Dantas Rodrigues

Advogado

A realidade que as offshores e quem as defende despudoradamente mascaram

A Europa dos negócios sem fronteiras internas, isto é, a Europa assente nas chamadas quatro liberdades do mercado único, a saber, liberdade de circulação, liberdade de mercadorias, liberdade de pessoas, e liberdade de estabelecimento e prestação de serviços e de capitais, vai, diariamente, perdendo cada vez mais adeptos.

Entusiasticamente posta em prática por Margaret Thatcher em 1979, ano em que subiu ao poder em Inglaterra, a liberdade de circulação de capitais tem constituído um mantra tal, que, à força de tanto ser repetido, engana cada vez menos quem estiver atento às suas mais que suspeitas movimentações. E como resultado dessas movimentações, assiste-se a um sem-número de renovados métodos de execução de crimes, em cuja prática costumam igualmente intervir novos actores.

Ao não querer impor limites àquilo que considera serem liberdades, a Europa não se preparou devidamente para a mundialização do crime económico. Se dúvidas restassem quanto ao que acabo de dizer, pense-se que o próprio Tribunal de Justiça da União Europeia confirmou, por acórdão, ser legítimo a uma empresa deslocalizar-se para um determinado estado-membro apenas por razões fiscais. Em face de tamanhas liberdades, a criminalidade não se deu por achada, e, vai daí, acelerou logo em busca de cada vez mais países.

A Europa dos negócios, da maximização dos proventos, permite, com facilidade e astúcia, a criação de mecanismos legais para delinquir. Refiro-me concretamente a empresas offshore, ou seja a sociedades alojadas fora do país de domicílio dos seus proprietários e não sujeitas ao regime legal nele vigente.
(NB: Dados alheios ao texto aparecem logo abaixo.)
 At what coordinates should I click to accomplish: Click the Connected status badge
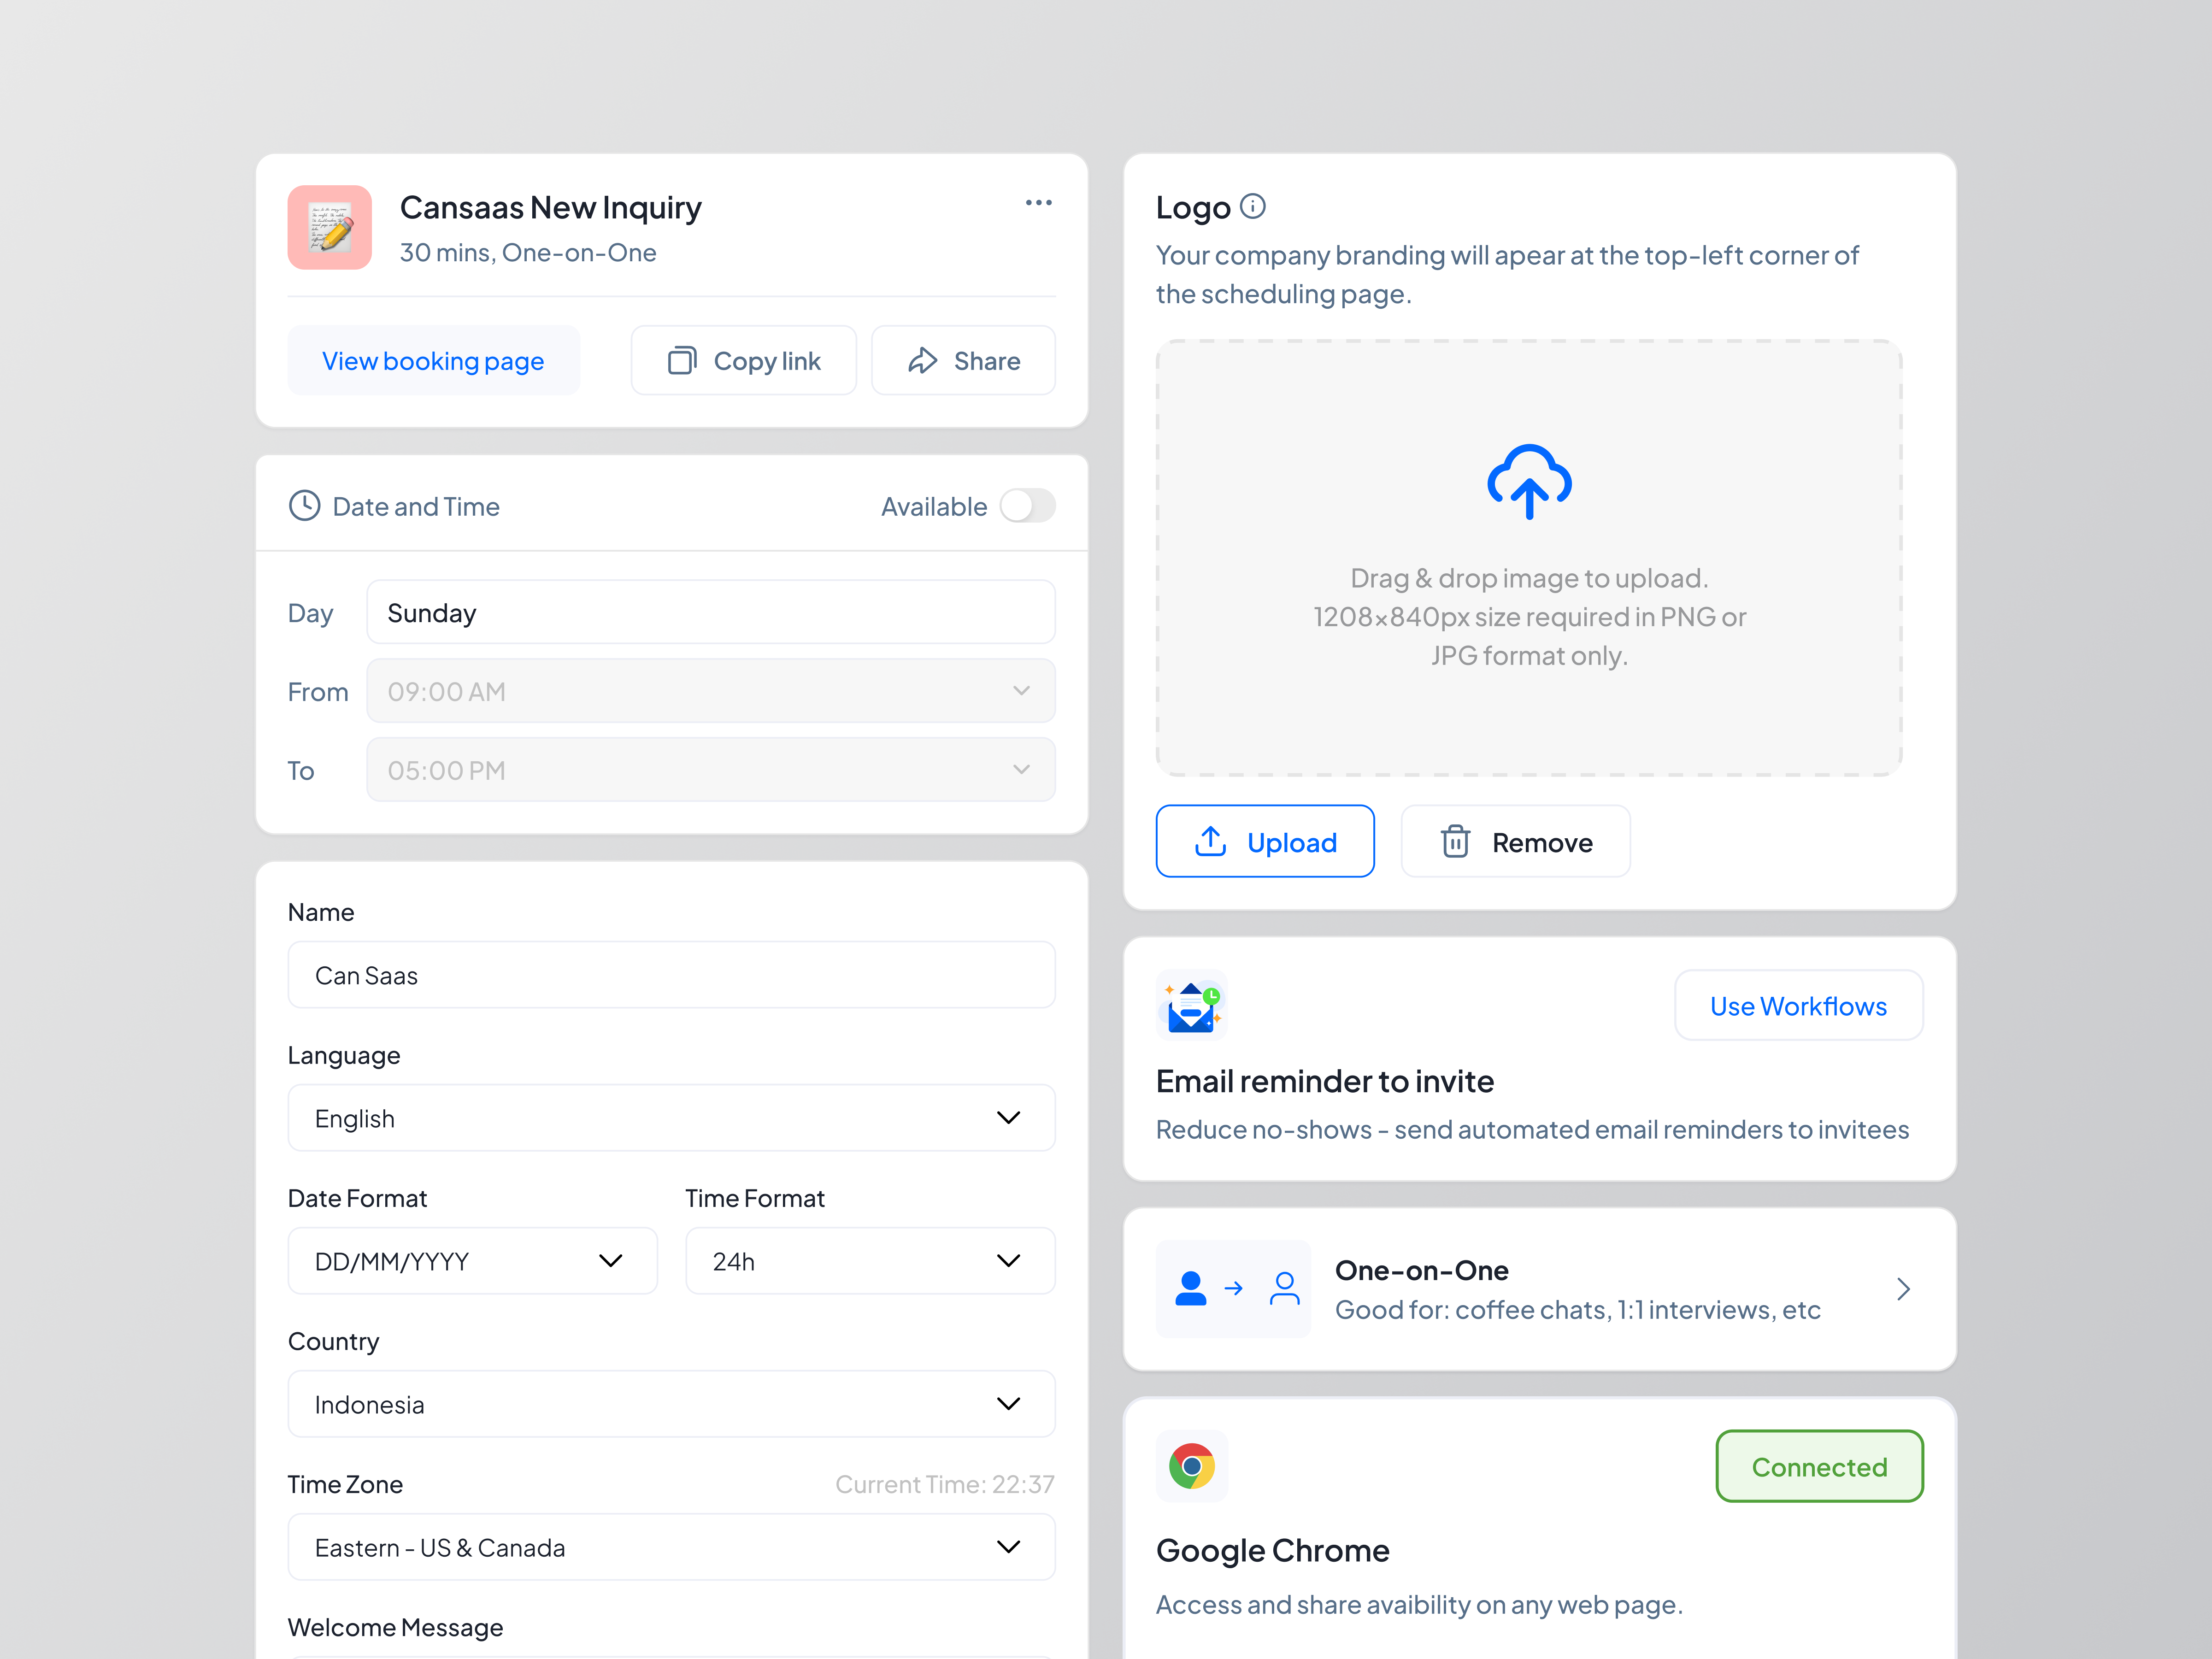(x=1819, y=1466)
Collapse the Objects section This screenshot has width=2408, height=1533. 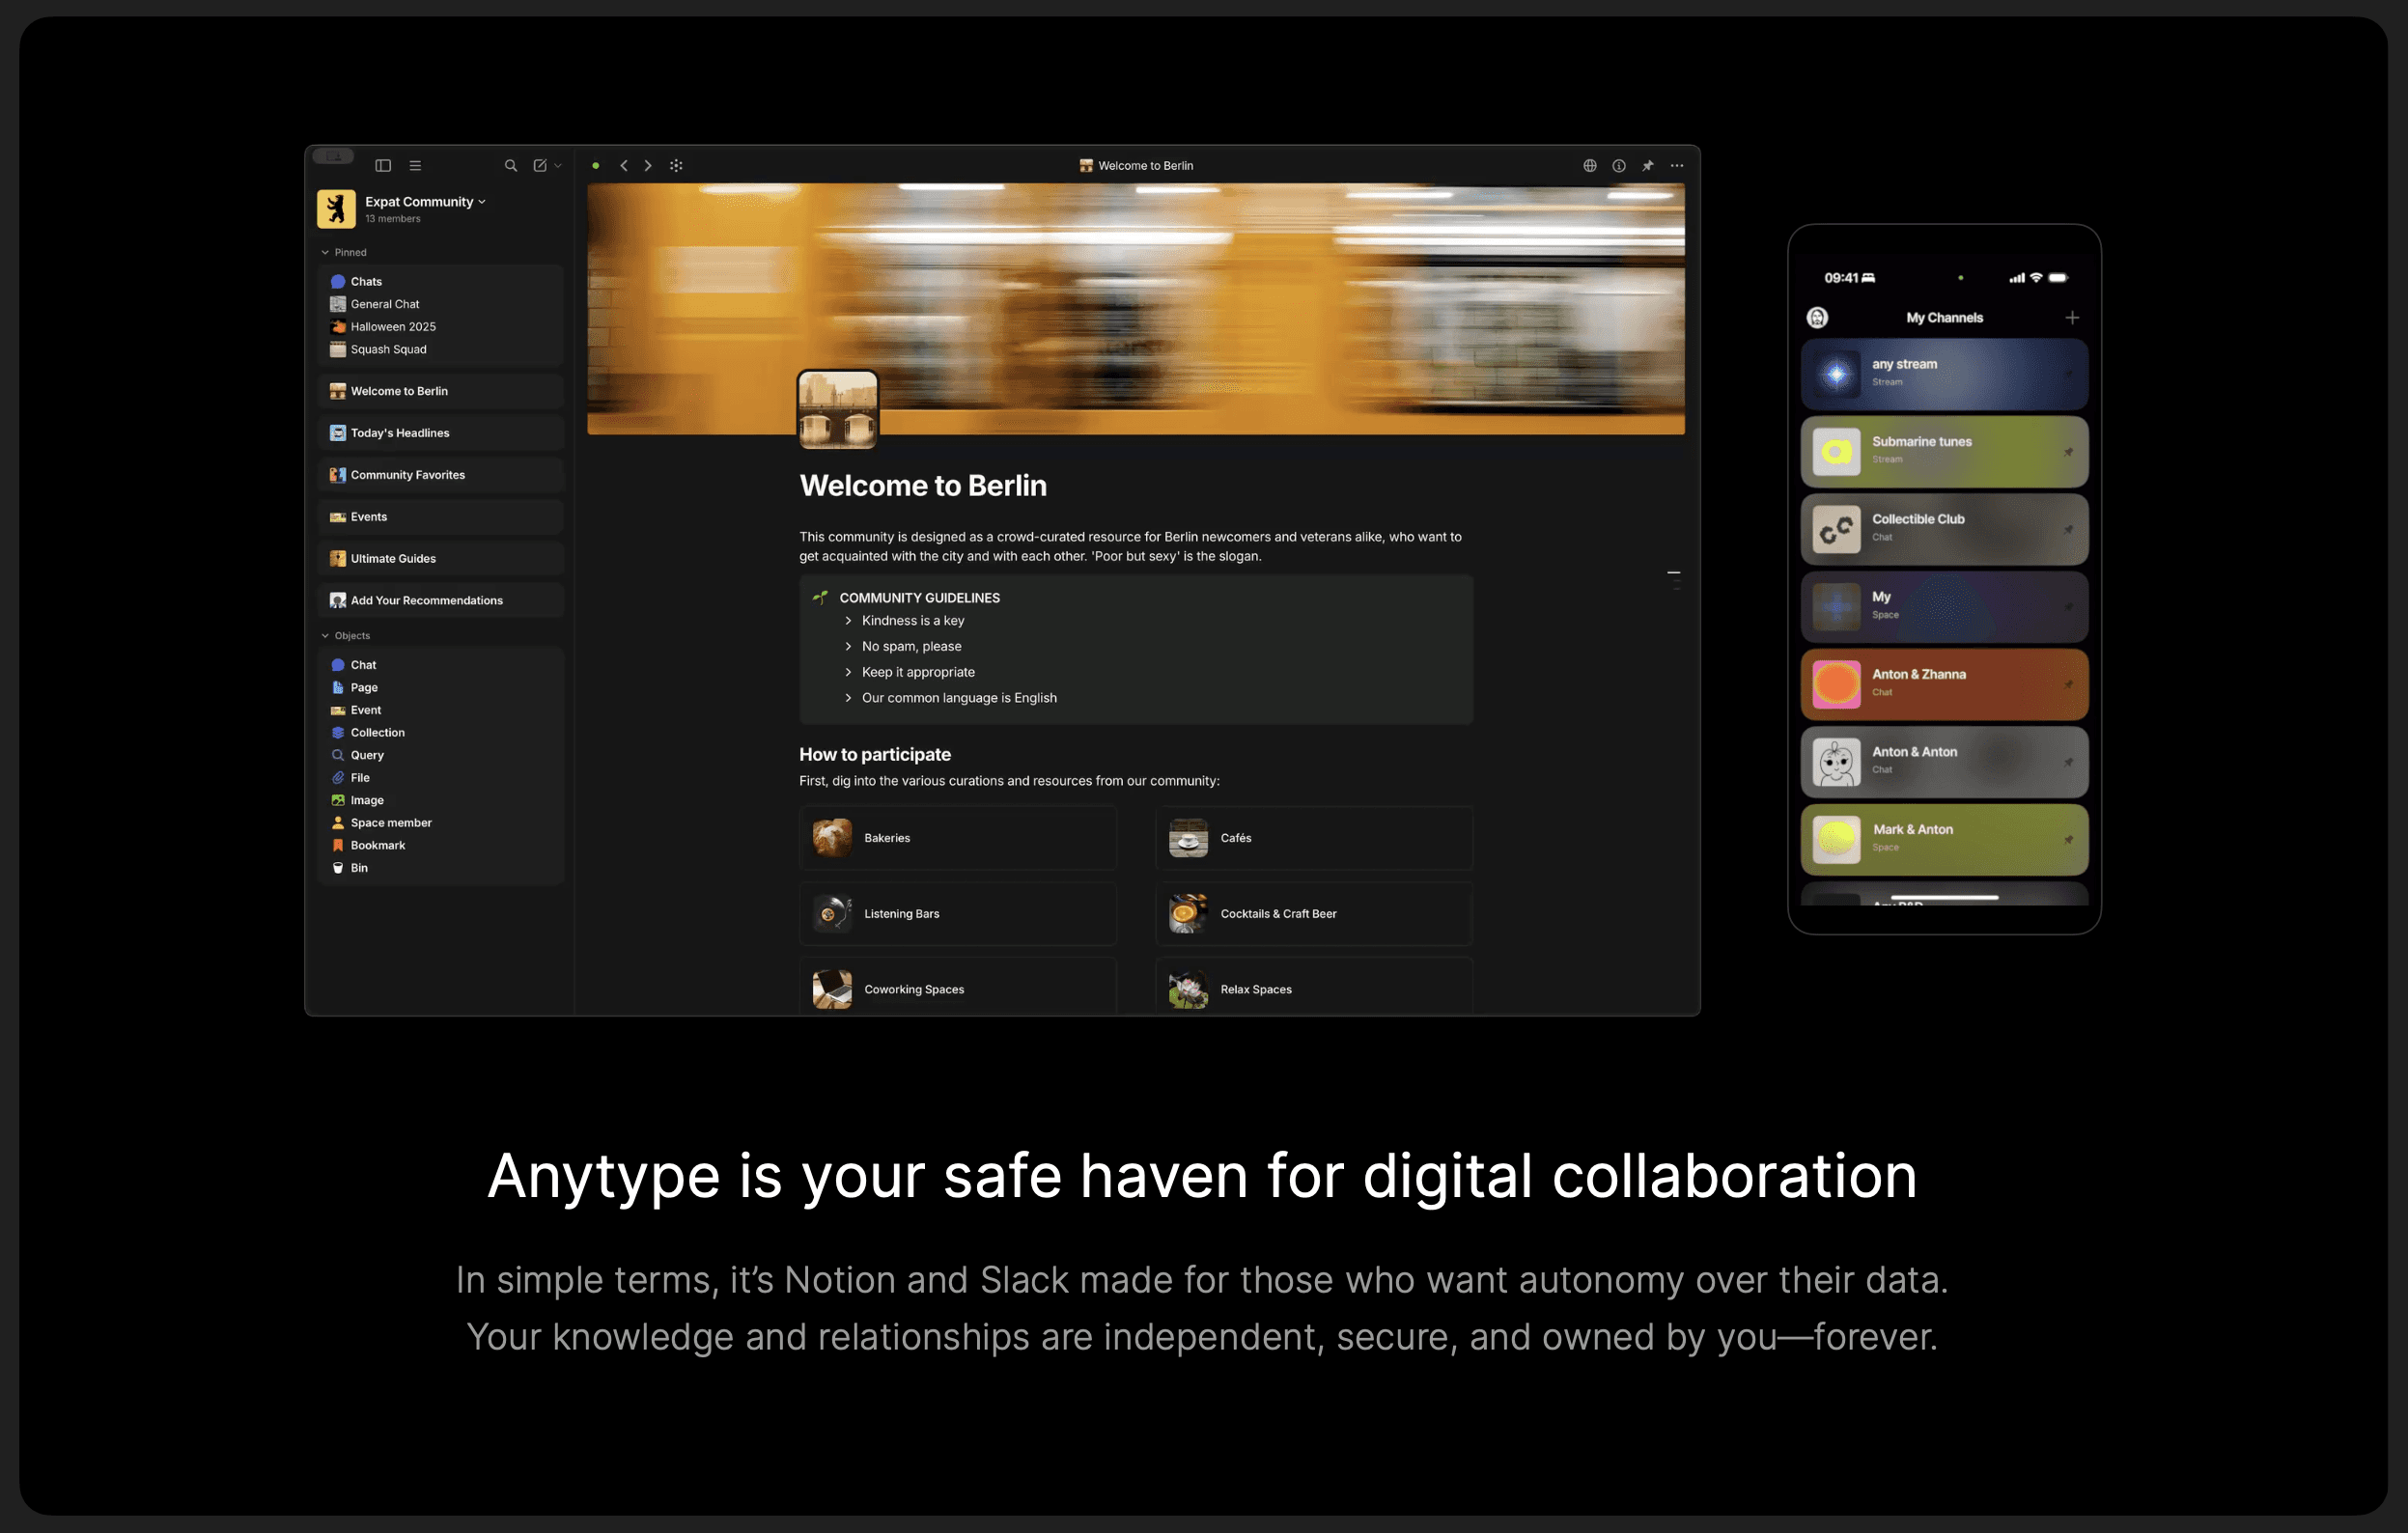click(325, 636)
O conceito jurídico tem raiz britânica, vindo da common law «trustlaw». A propriedade (real, verdadeira) é mantida por uma parte em benefício de outra. Dito de outro modo: quando se está a contratar com uma empresa offshore apenas se conhece o nome dos trusts (administradores ou procuradores), estando o verdadeiro proprietário (beneficiário) oculto. O mesmo acontece com as contas bancárias offshore.

Para não irmos mais longe, fiquemos por Portugal para esclarecer o que acaba de ser dito. Por exemplo, no que toca a contas na zona franca da Madeira, os bancos apenas têm informação do nome dos trusts, desconhecendo completamente quem é o dono do dinheiro. Mesmo que exista um pedido judicial de informações, jamais qualquer desses bancos poderá fornecer elementos relevantes.

Assim, facilmente se deduz que essas contas se encontram blindadas, sendo extremamente difícil a qualquer investigador criminal identificar os seus verdadeiros titulares. Como instrumento de fuga ao fisco, branqueamento de capitais e corrupção, há que reconhecer que o modelo é, no mínimo, brilhante. Por isso, dificilmente se encontrará uma grande empresa cujos proprietários não possuam empresas offshore.

Se o modelo é bom para o empresário e para o político, parece-me evidente que não pode servir como paradigma de desenvolvimento para os Estados atingirem independência económica e financeira. É, quase que direi, uma verdade axiomática!

Voltando à zona franca da Madeira, conhecida como Centro Internacional de Negócios, importa dizer com clareza que o respetiva offshore não desenvolveu investimento estrangeiro, nem sequer tornou a Ilha economicamente estável. E isto pela simples razão de que as zonas francas não podem transformar países pobres em países ricos, apenas servindo para enriquecer uns poucos de indivíduos à custa do empobrecimento de muita gente. No fundo, é essa a verdadeira realidade que as offshores e quem os defende despudoradamente mascaram.